Middle-aged white man with dark hair and dark-framed glasses, dark suit, red tie, in front of American flag with left hand on Bible and right hand raised as he appears to speak.
Mike Johnson takes the oath of office after being elected House speaker at the US Capitol in Washington DC, on 25 October 2023. Photograph: Elizabeth Frantz/Reuters

The Louisiana congressman Mike Johnson, whom Republicans in Congress elected as their speaker after more than three weeks of leaderless chaos, played a key role in Donald Trump’s attempts to subvert the results of the 2020 election.

Johnson amassed enough support to win the speakership because of his allegiance to Trumpian ideals, earning him the nickname on the far right of “Maga Mike”. A litmus test of sorts for the speakership was alignment with rightwing views, including believing in a stolen election, though the firebrand approach of failed speaker candidate Jim Jordan soured moderate members, despite his election-denying bonafides.

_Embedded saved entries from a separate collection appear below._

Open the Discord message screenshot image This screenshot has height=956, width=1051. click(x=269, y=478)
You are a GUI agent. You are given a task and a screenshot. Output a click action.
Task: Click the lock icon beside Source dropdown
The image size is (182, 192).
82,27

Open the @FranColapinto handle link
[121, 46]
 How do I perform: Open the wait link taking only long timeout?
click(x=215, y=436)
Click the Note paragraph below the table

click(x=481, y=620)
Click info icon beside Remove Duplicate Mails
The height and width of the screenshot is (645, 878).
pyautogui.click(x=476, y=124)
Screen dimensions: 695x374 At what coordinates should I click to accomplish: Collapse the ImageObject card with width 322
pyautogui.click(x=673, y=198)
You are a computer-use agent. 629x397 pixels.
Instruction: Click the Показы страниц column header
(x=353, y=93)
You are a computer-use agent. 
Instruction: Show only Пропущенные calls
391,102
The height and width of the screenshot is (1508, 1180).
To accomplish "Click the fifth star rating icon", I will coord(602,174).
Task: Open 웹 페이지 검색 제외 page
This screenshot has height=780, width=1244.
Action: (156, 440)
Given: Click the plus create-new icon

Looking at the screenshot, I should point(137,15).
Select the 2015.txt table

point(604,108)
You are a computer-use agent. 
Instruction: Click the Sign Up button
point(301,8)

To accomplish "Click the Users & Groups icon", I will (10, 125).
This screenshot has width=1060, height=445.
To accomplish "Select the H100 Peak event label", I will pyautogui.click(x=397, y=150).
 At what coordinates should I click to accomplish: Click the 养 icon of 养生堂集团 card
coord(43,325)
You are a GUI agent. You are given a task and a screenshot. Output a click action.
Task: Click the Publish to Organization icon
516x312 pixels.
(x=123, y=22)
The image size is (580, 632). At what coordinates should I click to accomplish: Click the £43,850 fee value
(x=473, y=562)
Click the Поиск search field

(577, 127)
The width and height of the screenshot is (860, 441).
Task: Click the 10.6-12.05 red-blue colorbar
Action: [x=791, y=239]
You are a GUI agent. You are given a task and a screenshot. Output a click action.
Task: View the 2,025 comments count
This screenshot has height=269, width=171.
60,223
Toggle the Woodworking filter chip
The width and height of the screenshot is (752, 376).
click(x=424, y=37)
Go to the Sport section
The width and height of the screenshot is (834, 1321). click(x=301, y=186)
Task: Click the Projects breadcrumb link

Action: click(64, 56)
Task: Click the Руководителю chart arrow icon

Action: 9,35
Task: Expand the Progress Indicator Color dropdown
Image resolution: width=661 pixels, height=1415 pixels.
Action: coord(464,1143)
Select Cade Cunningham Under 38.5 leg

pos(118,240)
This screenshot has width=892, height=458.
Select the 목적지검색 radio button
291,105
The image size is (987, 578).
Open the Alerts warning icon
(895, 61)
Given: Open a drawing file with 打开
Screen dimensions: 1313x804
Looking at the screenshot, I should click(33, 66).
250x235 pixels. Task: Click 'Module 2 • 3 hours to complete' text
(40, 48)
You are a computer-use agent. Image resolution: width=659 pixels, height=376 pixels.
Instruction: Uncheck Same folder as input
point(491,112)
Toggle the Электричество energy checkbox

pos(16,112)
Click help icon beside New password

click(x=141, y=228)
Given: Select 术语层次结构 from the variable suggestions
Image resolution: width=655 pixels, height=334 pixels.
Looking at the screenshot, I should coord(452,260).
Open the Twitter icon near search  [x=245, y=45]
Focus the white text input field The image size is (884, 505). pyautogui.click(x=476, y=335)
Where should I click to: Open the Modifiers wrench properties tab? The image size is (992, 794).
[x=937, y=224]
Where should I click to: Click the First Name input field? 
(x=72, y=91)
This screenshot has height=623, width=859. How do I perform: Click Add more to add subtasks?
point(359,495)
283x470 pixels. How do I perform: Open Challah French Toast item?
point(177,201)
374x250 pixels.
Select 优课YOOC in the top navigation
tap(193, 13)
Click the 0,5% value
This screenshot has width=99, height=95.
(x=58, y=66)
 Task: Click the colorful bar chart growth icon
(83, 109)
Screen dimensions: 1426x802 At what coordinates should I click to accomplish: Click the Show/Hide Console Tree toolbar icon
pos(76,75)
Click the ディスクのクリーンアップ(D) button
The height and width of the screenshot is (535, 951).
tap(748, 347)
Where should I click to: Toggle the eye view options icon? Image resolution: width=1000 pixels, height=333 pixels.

Johnson’s victory brought swift alarm from groups defending US democracy, which pointed to the prominent role Johnson will take in US politics before a crucial 2024 presidential election, and how election denialism is clearly no longer a fringe view in the Republican party.

Johnson was more involved than his predecessor Kevin McCarthy in efforts to overturn the 2020 election; McCarthy tolerated and often condoned election denialism and voted against certifying the 2020 vote, but didn’t go as far as the right-most flank.

Johnson, a lesser-known lawmaker, is perhaps most notable for his role in attempting to overturn Democratic president Joe Biden’s victory. His arguments against the votes, noting how states changed voting rules because of the pandemic, became a “narrow and lawyerly” way for members of Congress to object to the vote count on January 6, with Johnson as “the most important architect of the Electoral College objections”, the New York Times reported.

Johnson, who is a constitutional lawyer, also circulated an amicus brief – signed by more than 100 Republican lawmakers, including McCarthy – and filed it in a Texas court case to contest the results in four swing states.

A few days after the 2020 election, Johnson wrote on X, formerly Twitter: “I have just called President Trump to say this: ‘Stay strong and keep fighting, sir! The nation is depending upon your resolve. We must exhaust every available legal remedy to restore Americans’ trust in the fairness of our election system.’”

Johnson’s ascension shows the state of the mainstream Republican party today – their firm denial of the 2020 election and allegiance to Trump, said Gunner Ramer, the political director for the Republican Accountability Project. A more moderate Republican speaker nominee, the congressman Tom Emmer, failed to win over Trump and the far right, who saw him as a Republican in Name Only, or Rino.

Johnson’s win “speaks to the total disregard that the Republican party has had and still has for democratic institutions and the rule of law”, Ramer said. “Propping up someone like Mike Johnson should expose that fact within the Republican party.”

Stand Up America, a progressive advocacy group, called it a “dark day for American democracy”.

“Mike Johnson’s record of election denial and his attempts to overturn the will of the people make him totally unfit to be second in line to the presidency,” the group’s founder and president, Sean Eldridge, said. “Those who have spent years trying to undermine our democracy cannot be trusted to lead it.”

Already, Johnson and his supporters have made clear they don’t want to answer questions about the 2020 election. In a press conference Tuesday, when a reporter noted Johnson’s role and attempted to ask a question, she was met with boos and derision from Johnson and his allies.